:: Activity ::
Find the word "node" below. Copy each line that has it.
Top of Available data
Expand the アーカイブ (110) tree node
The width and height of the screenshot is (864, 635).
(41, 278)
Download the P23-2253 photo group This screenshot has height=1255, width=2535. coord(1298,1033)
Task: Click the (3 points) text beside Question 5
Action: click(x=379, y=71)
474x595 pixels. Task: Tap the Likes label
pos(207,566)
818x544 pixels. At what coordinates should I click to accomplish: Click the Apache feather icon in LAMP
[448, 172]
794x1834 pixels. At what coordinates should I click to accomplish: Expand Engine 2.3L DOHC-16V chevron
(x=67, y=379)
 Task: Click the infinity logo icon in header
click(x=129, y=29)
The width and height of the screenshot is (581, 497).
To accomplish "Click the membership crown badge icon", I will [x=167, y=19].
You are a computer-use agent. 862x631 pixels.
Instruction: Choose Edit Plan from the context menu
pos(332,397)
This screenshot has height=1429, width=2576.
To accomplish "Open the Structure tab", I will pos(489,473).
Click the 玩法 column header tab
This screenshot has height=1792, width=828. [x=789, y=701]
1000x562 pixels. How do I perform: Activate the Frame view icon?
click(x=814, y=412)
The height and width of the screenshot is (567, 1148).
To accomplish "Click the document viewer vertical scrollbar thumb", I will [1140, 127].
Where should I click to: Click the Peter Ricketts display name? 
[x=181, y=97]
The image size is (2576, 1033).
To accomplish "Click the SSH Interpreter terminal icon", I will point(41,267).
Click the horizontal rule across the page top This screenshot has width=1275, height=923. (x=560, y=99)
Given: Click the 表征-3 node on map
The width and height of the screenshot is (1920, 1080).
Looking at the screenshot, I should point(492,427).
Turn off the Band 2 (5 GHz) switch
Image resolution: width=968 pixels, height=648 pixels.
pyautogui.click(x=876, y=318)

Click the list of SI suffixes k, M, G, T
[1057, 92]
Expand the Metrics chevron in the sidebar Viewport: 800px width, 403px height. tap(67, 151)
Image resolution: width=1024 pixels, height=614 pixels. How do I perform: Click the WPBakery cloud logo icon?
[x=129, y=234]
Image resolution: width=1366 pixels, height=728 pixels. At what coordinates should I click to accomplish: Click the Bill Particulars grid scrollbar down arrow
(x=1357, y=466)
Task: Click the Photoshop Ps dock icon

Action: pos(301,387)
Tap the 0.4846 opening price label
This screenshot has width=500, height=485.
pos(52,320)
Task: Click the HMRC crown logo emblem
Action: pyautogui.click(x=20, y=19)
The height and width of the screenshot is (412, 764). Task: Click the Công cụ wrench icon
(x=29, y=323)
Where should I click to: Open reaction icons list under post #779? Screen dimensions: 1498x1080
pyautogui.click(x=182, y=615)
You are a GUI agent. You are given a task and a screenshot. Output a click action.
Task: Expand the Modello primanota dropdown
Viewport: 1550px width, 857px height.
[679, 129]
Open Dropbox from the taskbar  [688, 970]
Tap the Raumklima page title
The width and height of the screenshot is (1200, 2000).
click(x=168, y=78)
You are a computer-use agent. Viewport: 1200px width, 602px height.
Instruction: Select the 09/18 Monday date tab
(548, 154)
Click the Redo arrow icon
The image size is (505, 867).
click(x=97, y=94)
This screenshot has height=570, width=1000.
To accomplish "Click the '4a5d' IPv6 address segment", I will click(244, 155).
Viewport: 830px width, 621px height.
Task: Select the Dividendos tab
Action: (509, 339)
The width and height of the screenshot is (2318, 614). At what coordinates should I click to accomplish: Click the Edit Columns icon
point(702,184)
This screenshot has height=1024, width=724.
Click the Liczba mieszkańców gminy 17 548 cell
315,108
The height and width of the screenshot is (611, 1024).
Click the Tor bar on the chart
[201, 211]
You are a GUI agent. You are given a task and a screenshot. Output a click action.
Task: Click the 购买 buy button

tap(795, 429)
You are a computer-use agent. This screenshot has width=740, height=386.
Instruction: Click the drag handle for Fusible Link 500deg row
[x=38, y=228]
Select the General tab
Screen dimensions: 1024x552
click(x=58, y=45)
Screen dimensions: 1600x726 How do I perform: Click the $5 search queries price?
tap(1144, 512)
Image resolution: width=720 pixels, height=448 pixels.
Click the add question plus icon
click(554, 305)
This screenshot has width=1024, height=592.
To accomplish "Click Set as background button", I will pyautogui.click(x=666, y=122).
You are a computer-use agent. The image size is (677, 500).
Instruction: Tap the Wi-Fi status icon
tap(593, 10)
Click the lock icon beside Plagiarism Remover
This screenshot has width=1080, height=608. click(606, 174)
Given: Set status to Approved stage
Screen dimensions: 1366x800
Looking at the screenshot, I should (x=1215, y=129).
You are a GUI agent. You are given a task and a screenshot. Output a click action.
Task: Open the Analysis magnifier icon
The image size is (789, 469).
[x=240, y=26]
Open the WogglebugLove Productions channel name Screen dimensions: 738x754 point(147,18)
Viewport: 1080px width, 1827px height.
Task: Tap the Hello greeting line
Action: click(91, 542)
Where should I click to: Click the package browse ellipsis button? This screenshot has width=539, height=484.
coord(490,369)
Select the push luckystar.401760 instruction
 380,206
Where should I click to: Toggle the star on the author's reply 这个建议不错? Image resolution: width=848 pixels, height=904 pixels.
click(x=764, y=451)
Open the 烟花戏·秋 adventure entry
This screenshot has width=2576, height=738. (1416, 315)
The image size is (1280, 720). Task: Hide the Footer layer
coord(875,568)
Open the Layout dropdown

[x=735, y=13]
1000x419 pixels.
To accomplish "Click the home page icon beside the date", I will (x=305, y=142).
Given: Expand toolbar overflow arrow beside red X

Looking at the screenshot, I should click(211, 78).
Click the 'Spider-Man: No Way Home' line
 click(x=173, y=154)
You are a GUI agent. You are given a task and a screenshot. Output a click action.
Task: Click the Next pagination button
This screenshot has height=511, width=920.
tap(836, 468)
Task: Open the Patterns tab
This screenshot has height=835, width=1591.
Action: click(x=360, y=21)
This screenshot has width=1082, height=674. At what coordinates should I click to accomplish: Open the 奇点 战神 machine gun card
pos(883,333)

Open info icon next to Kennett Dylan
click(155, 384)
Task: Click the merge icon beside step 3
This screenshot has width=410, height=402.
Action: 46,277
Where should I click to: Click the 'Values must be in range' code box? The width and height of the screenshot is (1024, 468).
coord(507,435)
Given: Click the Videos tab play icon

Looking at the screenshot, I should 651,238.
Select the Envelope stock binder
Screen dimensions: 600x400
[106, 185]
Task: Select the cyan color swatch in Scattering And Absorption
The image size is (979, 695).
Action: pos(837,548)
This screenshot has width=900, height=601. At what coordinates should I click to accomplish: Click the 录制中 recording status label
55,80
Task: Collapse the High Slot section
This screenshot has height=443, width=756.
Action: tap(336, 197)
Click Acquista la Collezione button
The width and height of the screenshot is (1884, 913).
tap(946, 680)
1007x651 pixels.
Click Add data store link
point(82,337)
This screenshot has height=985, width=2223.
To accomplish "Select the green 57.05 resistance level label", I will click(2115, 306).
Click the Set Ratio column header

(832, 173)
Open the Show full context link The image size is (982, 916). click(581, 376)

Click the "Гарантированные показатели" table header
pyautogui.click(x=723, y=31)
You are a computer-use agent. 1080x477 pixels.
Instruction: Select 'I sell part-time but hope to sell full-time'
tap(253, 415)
Bottom of Available data
:: Expected output ::
Expand the アーカイブ (110) tree node
Given: Click the 表征-3 node on map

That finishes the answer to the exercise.